Water from a tap emerges vertically downwards with an initial speed of $1.0m{{s}^{-1}}$. The cross-sectional area of the tap is ${{10}^{-4}}{{m}^{2}}$. Assume that the pressure is constant throughout the stream of water and that the flow is steady. The cross-sectional area of the stream 0.15m below the tap is $\left( g=10m{{s}^{-1}} \right)$
$\begin{align}
  & \left( A \right)5.0\times {{10}^{-4}}{{m}^{2}} \\
 & \left( B \right)1.0\times {{10}^{-5}}{{m}^{2}} \\
 & \left( C \right)5.0\times {{10}^{-5}}{{m}^{2}} \\
 & \left( D \right)2.0\times {{10}^{-5}}{{m}^{2}} \\
\end{align}$

Answer 1

Hint: The pressure difference is the product of the density of liquid, acceleration due to gravity and height of the liquid.
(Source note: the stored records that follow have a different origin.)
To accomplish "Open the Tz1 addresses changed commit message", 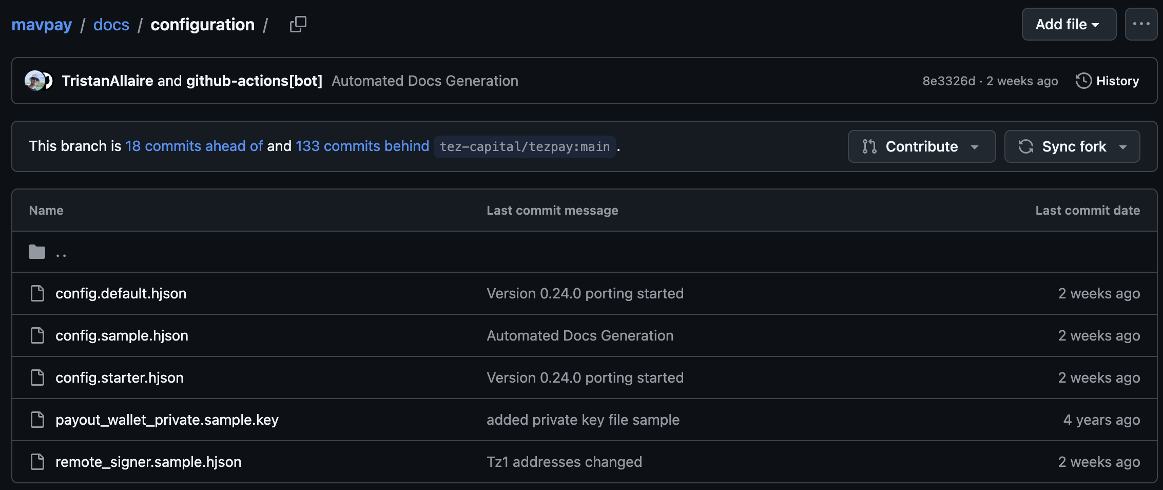I will pyautogui.click(x=564, y=462).
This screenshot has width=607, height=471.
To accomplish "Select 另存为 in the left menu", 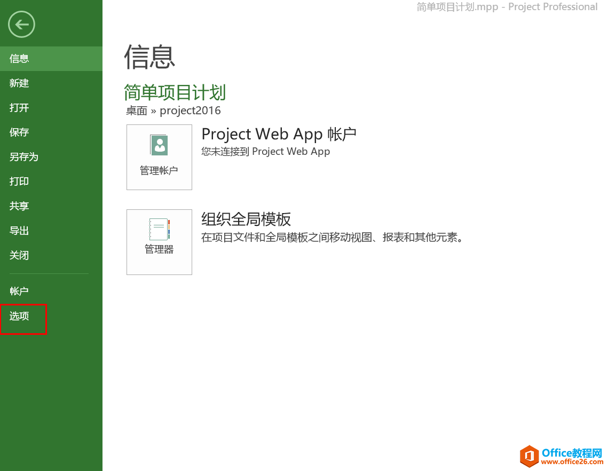I will pyautogui.click(x=24, y=157).
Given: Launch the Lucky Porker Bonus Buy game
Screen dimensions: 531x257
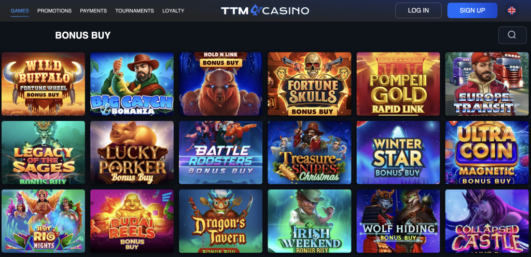Looking at the screenshot, I should [x=132, y=153].
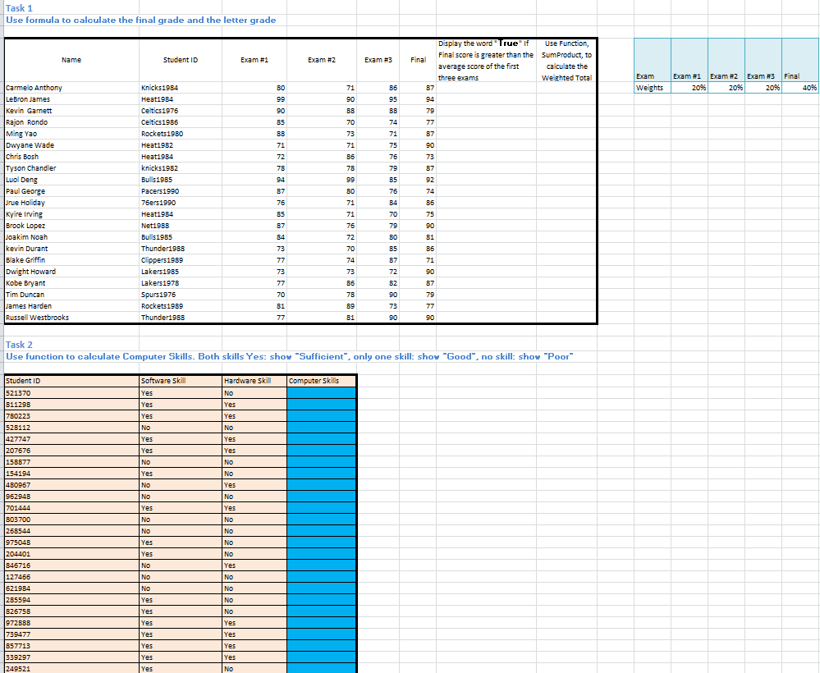820x673 pixels.
Task: Select the "Name" header cell
Action: (71, 59)
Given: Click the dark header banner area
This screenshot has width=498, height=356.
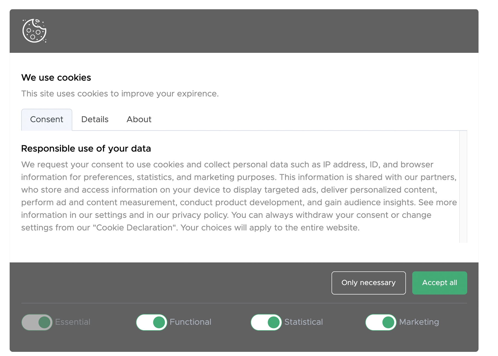Looking at the screenshot, I should coord(244,31).
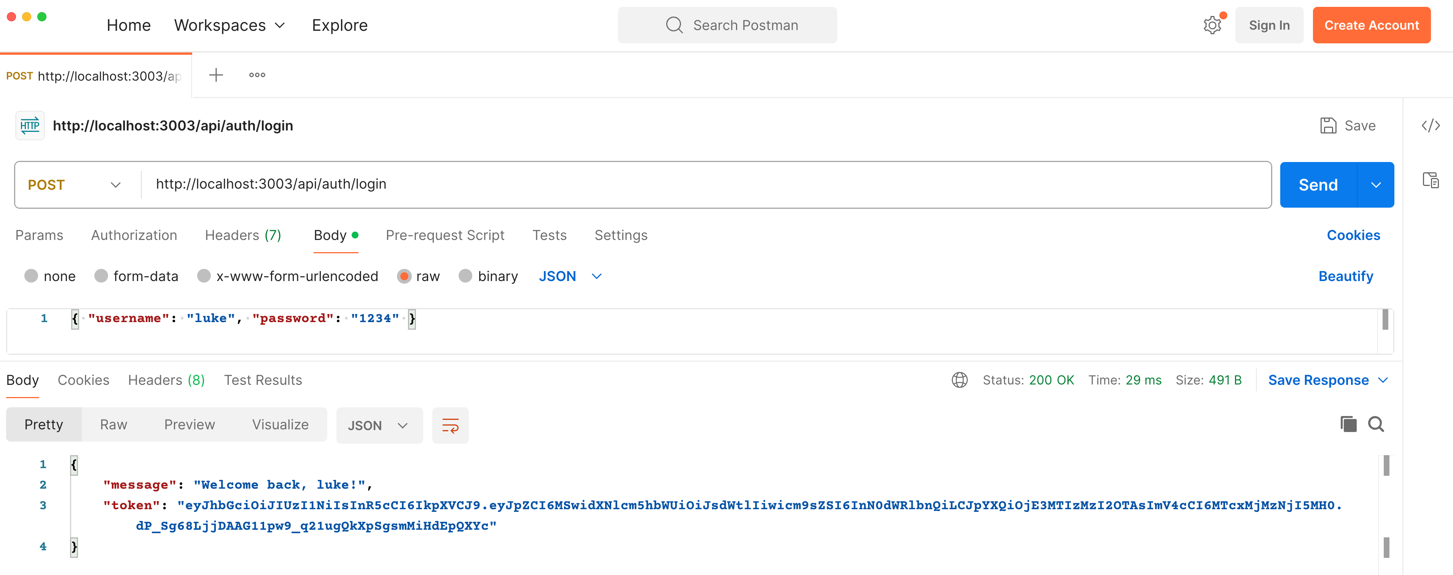Choose the binary body option
Screen dimensions: 1453x575
pos(465,276)
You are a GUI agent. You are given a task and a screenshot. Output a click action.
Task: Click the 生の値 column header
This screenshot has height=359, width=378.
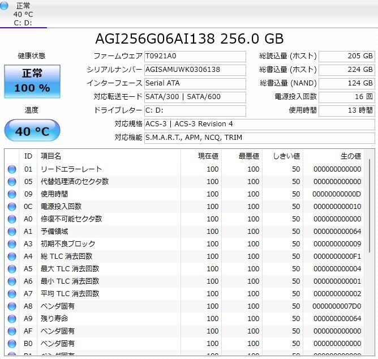(x=350, y=156)
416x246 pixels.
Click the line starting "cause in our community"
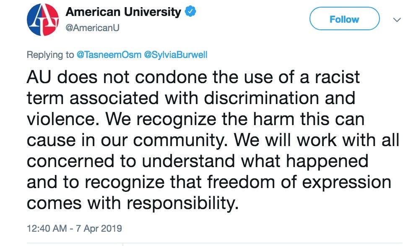(213, 139)

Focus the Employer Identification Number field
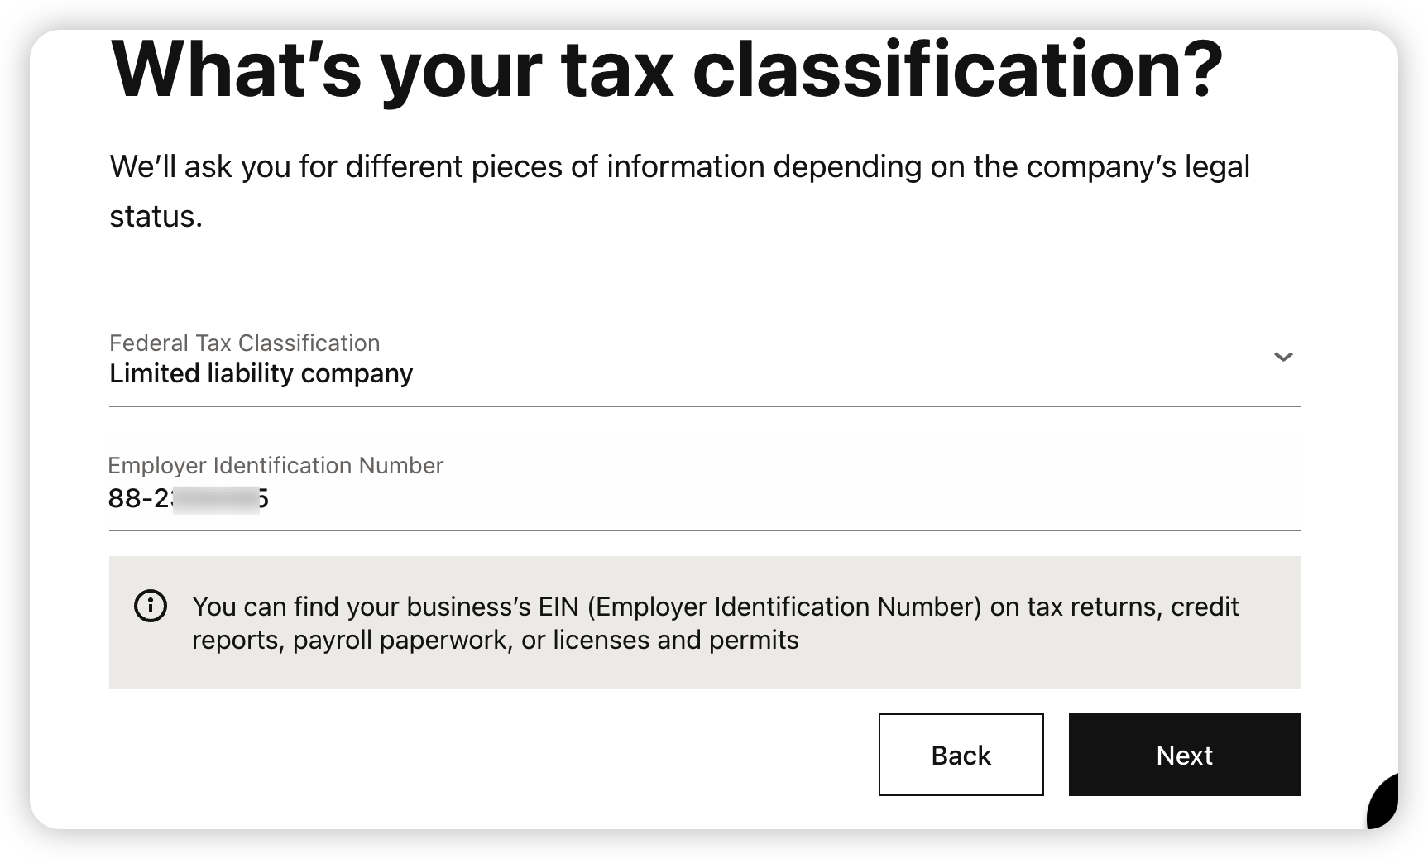pos(703,498)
And also the pressure difference is half the product of the density of the liquid and the square of change in its velocity. Thus by equating both the equations we will get the value of velocity. Thus by applying the continuity equation we will get the cross sectional area.

Formula used:
The continuity equation is given by,
${{A}_{1}}{{v}_{1}}={{A}_{2}}{{v}_{2}}$
where, ${{A}_{1}}\And {{A}_{2}}$ are the area of cross section
${{v}_{1}}\And {{v}_{2}}$ are the velocity of liquid
The pressure difference is given by,
$\vartriangle P=\rho gh$
where, $\rho $ is the density of the liquid
g is the acceleration due to gravity
h is the height of the liquid

Complete answer:
The volume of flow rate $={{10}^{-4}}\dfrac{{{m}^{3}}}{\sec }$
The pressure difference is given by the product of the density of liquid, acceleration due to gravity and height of the liquid. That is,
$\vartriangle P=\rho gh$
Substituting the values we get,
$\vartriangle P={{10}^{3}}\times 10\times 0.15$
$\Rightarrow \vartriangle P=1500Pa$ ………….(1)
We also know that,
$\vartriangle P=\dfrac{1}{2}\rho \left( v_{2}^{2}-v_{1}^{2} \right)$
Thus substituting the values we get,
$\vartriangle P=\dfrac{1}{2}\times {{10}^{3}}\left( {{v}^{2}}-1 \right)$ ……………(2)
By equating equation (1) and (2) we get,
$1500=\dfrac{1}{2}\times {{10}^{3}}\left( {{v}^{2}}-1 \right)$
By rearranging the equation we get,
$3000={{10}^{3}}\left( {{v}^{2}}-1 \right)$
$\Rightarrow 3={{v}^{2}}-1$
$\Rightarrow {{v}^{2}}=4$
$\therefore v=2\dfrac{m}{s}$
By applying the equation of continuity we get,
${{A}_{1}}{{v}_{1}}={{A}_{2}}{{v}_{2}}$
Rearranging the equation for ${{A}_{2}}$ we get,
${{A}_{2}}=\dfrac{{{A}_{1}}{{v}_{1}}}{{{v}_{2}}}$
$\Rightarrow {{A}_{2}}=\dfrac{{{10}^{-4}}\times 1}{2}$
$\therefore {{A}_{2}}=5\times {{10}^{-5}}{{m}^{2}}$

Thus option (C ) is correct.

Note:
The continuity equation is a statement of the conservation of mass. Bernoulli's theorem says the principle conservation of energy for ideal fluids in a streamline flow. Bernoulli’s theorem can be applied in airplane wings, flying discs etc. Thus Bernoulli’s theorem can otherwise be defined as the increase in speed creates decrease in pressure.